Because the current HTML5 draft has no namespace mechanism, its
extensibility will be very limited. Better for authors not to start with 
this at all, better to use SVG in XHTML, what is anyway already available
for a longer time. SVG in HTML will not work in older user-agents anyway.

For example in the photo gallery I already mentioned I reference only
output in another format - XHTML+CSS for longer text and larger navigation
lists and SVG(+CSS) or alternatively XHTML+CSS for areas with only
minor text parts, but with all the photos. Old user-agents are identified
by sniffing, they get an XHTML only alternative as default, in doubt for
old netscape or MSIE served as HTML - as for the others styles
the user can switch and test what works.
This avoids typical problems.
But once a user choses a style, the same stylesheet document is
used for the XHTML output and the SVG output.

>
> “stroke” isn’t yet a property in regular CSS. 

Of course, currently it is defined in SVG, but if used as property,
it is noted in a stylesheet - I do not know about the history - was
SVG 1.0 with these properties developed without the knowledge
or acceptance of the CSS WG?

> Most HTML authors who 
> don’t write SVG have probably never touched it. 

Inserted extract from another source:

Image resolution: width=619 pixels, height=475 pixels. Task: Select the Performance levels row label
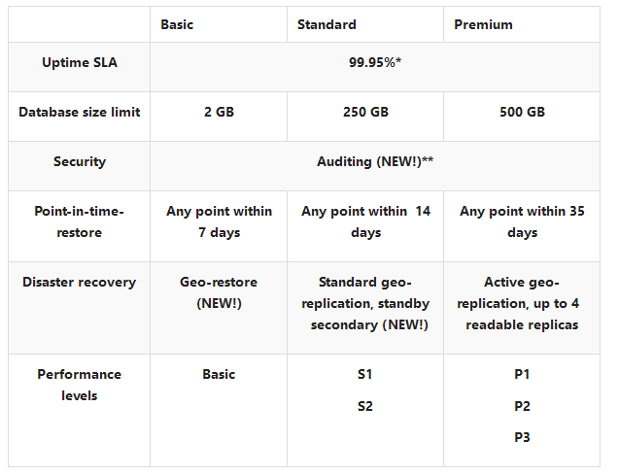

For (X)HTML+CSS it is currently without any relevance, because
there are no shapes to stroke or fill, but there are boxes with
background and border, outline etc.

> There are proprietary 
> stroke properties in webkit:
>
>     -webkit-text-stroke-width: 1px;
>     -webkit-text-stroke-color: black;
>     -webkit-text-stroke: 1px black; //currently implemented as a
> shorthand, note the naming/syntax
>

There were already discussions about the question, whether it is
useful at all to allow to stroke glyphs in SVG (I think, for tiny viewers
it is not required, not sure, which version). SVG fonts, that allow
even more styling and shaping of glyphs, is not widely implemented, 
therefore pretty surprising, that something like this appears to be relevant
enough to create such prefixed properties - bored developers?
They could implement something, that is already a recommendation ;o)


> but porting ‘stroke’ in any fashion to regular CSS is something new, and
> IMHO should be approached with consideration for *both* existing CSS
> conventions and backwards-compatibility with existing content.

There is no problem, if one choses text-stroke-*, if this really matters.
Other reasonable alternative names could be strike-*, streak-*, coat-*, 
line-* ...
No need to have 'stroke' as a name for such an application in CSS,
that seems not to be very closely related to stroke property of SVG,
having already a discussion to exclude stroke for text shapes in SVG 
for better readability. 

>
> We agree that backwards-compatibility is hugely important. I’m hoping we
> could also agree that there’s a threshold beneath which a minuscule
> amount of breakage is tolerable in order to achieve a tight alignment
> with CSS, specifically the convention of using the first particle of the
> property name group as the shorthand. The is how background-*, border-*,
> outline-* et al all work.
>
> > stroke-color just for the color, or for paint servers and 'none' as
> > well?
>
> I don’t understand your objection. “stroke-color” should behave exactly
> the same as stroke, including paint servers, without exception. There is
> no inconsistency.

It is mainly a question, no objection.
However because paint servers like gradients or pattern are not a color,
the naming is questionable, especially following your idea above, that 
the naming should be somehow related to the meaning to avoid, that
authors have to study always the recommendations.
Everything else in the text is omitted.